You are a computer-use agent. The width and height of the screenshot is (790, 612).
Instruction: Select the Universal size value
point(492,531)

==

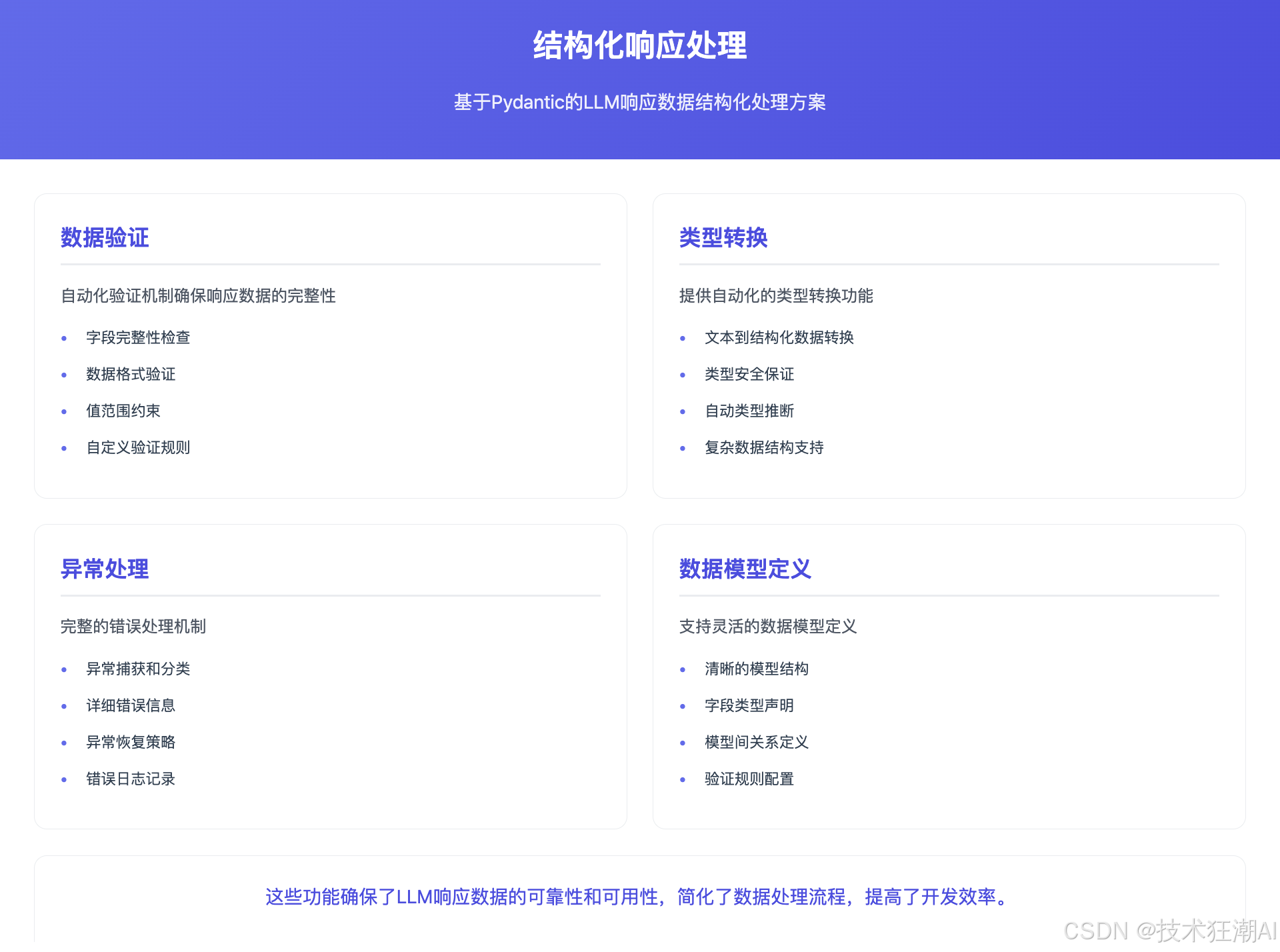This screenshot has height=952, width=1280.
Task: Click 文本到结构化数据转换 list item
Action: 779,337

■ **WHAT IS ASKED**
Reproduce every line of the listing between the lines holding "You are a computer-use" and "point(492,531)", inclusive, requests included. Shift each coordinate in the answers by -71 and give only those lines.

■ **ANSWER TO THE PROBLEM**
You are a computer-use agent. The width and height of the screenshot is (790, 612).
Instruction: Select the Universal size value
point(421,460)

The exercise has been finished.